Non, ce n'est pas de la démagogie que de le rappeler ; non, ce ne sont pas des mensonges ! Il faut un sacré culot pour me reprocher, dans cet hémicycle, de ne pas promouvoir la vaccination alors que je vis sous protection et que je suis menacée parce que j'ai dit que la meilleure incitation à la vaccination était de se faire vacciner soi-même !
Quant à l'obligation de transparence, nous n'avons pas pu en discuter, mon amendement sur le sujet ayant été jugé irrecevable. Vous obligez les Français et les soignants à se faire vacciner, mais quand obligerez-vous les laboratoires à faire preuve de transparence ? C'est pourtant le seul moyen de faire baisser la défiance de nos concitoyens à leur égard.
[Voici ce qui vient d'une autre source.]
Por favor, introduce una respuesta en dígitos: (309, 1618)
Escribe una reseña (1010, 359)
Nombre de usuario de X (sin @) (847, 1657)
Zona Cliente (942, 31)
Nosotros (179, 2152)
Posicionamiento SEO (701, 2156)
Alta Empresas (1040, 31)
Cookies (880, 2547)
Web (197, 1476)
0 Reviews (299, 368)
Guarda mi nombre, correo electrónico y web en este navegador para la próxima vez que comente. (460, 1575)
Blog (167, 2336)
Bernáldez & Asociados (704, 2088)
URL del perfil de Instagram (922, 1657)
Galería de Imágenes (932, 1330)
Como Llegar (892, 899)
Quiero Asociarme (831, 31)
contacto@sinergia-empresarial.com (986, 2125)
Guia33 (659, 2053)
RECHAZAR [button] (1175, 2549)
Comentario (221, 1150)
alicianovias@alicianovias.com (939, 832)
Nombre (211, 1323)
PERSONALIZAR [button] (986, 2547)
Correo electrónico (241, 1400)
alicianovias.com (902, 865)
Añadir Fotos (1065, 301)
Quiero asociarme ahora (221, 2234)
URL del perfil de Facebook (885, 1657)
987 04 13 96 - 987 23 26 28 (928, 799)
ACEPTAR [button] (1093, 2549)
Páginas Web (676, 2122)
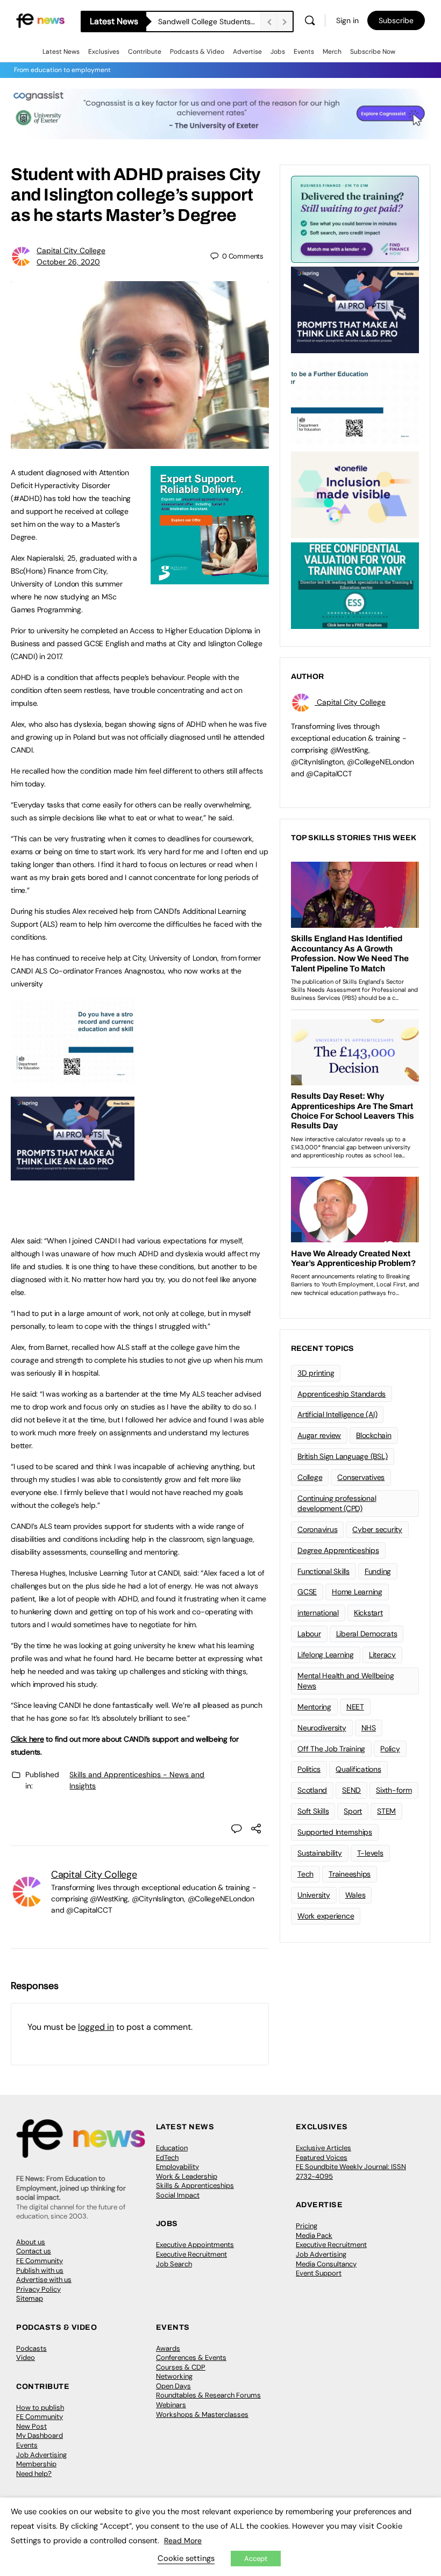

Avez-vous discuté de l'application du passe sanitaire avec les patrons de bars, de restaurants, de cinémas et de tous ces lieux, qui désespèrent ? Quels personnels effectueront les contrôles sanitaires et les contrôles d'identité à l'entrée ? Les restaurants manquent déjà cruellement de serveurs. Comment pourraient-ils procéder à de nouvelles embauches ? Que faire si l'on s'aperçoit, au bout d'un quart d'heure, qu'une personne assise en terrasse n'a pas de passe sanitaire ? Elle a peut-être contaminé les personnes présentes autour d'elle… Vous n'avez même pas imaginé ce cas de figure alors que vous prétendez vouloir avant tout protéger les Français !
Enfin, le virus et les transports. Absurdité magnifique ! Le virus est dangereux dans le TGV, il faut donc un passe sanitaire, mais il ne l'est pas dans le métro – c'est connu, le variant delta n'a pas la carte Navigo –, le passe sanitaire n'y est donc pas exigé. Comment voulez-vous que les Français comprennent ? Vous vous moquez du monde !
Personne, dans la vie, ne prévoit quarante-huit heures avant ce qu'il va faire dans une journée. On se promène, on passe devant un cinéma ou un marchand de glaces et on décide de s'arrêter. Sans test, sans passe sanitaire, ce n'est désormais plus possible. Pas de passe, pas de glace ! Pas de passe, pas de place !
Je n'ose imaginer comment se passera la rentrée scolaire puisque vous n'avez pas installé de purificateurs d'air dans les écoles. Pas de passe, pas de classe ! Eh oui, chers collègues, gouverner, c'est prévoir.